What the task requires: Retype all of the data exactly as given.

Input for this task:
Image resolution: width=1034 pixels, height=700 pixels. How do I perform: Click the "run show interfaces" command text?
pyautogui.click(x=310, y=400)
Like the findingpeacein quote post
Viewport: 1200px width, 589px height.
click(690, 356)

Solved problem:
Image resolution: width=1034 pixels, height=700 pixels. How do I perform: Click the "run show interfaces" command text?
pyautogui.click(x=310, y=400)
Like the findingpeacein quote post
Viewport: 1200px width, 589px height.
click(690, 356)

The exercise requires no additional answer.